I also don't get your point about concurrency. You don't seem to have
addressed the point I brought up that opening or closing ports concurrently
today already presents undefined behavior.
gustavo @ http://niemeyer.net
On Aug 6, 2014 2:53 PM, "roger peppe" <roger.peppe at canonical.com> wrote:
> On 6 August 2014 10:32, Gustavo Niemeyer <gustavo at niemeyer.net> wrote:
> > How many port ranges are typically made available? One.. Two? Sounds
> like a
> > trivial problem.
>
> Some applications might open thousands of individual ports.

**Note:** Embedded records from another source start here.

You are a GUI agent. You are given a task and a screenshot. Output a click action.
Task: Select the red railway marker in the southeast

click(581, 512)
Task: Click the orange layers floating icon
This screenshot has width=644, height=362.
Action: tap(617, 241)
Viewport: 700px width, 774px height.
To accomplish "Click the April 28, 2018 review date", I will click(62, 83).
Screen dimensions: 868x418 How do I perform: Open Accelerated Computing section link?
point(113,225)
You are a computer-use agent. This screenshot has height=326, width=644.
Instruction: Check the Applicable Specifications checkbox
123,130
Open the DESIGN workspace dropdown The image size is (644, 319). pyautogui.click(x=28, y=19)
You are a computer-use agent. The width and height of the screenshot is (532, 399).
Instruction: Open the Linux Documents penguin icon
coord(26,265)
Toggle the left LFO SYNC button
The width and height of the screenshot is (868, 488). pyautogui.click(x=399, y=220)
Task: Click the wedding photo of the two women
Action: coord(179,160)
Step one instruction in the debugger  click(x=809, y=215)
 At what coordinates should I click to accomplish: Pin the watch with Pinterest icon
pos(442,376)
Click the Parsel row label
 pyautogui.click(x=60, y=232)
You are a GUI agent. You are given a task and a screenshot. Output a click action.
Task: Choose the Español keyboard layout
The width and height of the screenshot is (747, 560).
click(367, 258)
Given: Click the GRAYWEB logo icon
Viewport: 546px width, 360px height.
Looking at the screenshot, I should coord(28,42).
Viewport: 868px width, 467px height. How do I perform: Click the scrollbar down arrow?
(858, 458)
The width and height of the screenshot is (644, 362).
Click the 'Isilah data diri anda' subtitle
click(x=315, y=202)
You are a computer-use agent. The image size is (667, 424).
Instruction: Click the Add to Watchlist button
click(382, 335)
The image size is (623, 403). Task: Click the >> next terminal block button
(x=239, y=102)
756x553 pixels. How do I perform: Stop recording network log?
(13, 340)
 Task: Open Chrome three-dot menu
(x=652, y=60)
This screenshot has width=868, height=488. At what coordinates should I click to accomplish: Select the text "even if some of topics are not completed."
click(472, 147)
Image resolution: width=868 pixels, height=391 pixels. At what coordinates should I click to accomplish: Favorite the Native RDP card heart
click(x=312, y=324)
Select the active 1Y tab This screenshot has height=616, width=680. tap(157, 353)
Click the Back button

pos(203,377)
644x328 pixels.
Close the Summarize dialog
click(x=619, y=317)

> It would be nice if it worked well in that case too.
>
> > In terms of concurrency, there are issues either way. Someone can open a
> > port while it is being closed, and whether that works or not depends
> purely
> > on timing.
>
> When we've got several units sharing a port space, we'll want to
> keep a unique owner for each port range. That's trivial if the
> reference can be keyed by the port range, but not
> as straightforward if the lookup is two-phase.
>
> What we don't want is two units in the same machine to be
> able to have the same port open at the same time. I suppose
> we could rely on the fact that hooks do not execute simultaneously,
> but it would be preferable in my view to keep those
> concerns separate.
>
> In my view, "always close the range you've opened" is an easy
> to explain rule, and makes quite a few things simpler,
> without being overly restrictive.
>
> > gustavo @ http://niemeyer.net
> >
> > On Aug 6, 2014 9:41 AM, "roger peppe" <roger.peppe at canonical.com> wrote:
> >>
> >> On 5 August 2014 19:34, Gustavo Niemeyer <gustavo at niemeyer.net> wrote:
> >> > On Tue, Aug 5, 2014 at 4:18 PM, roger peppe <rogpeppe at gmail.com>
> wrote:
> >> >> close ports 80-110 -> error (mismatched port range?)
> >> >
> >> > I'd expect ports to be closed here, and also on 0-65536.
> >>
> >> I'm not sure. An advantage of requiring that exactly the
> >> same ports must be closed as were opened, you can use the port range
> >> as a key, which makes for a very simple (and trivially concurrent-safe)
> >> implementation in a mongo collection.
> >>
> >> I'd suggest that this compromise is worth it. We could always make an
> >> initial
> >> special case for 0-65535 too, if desired.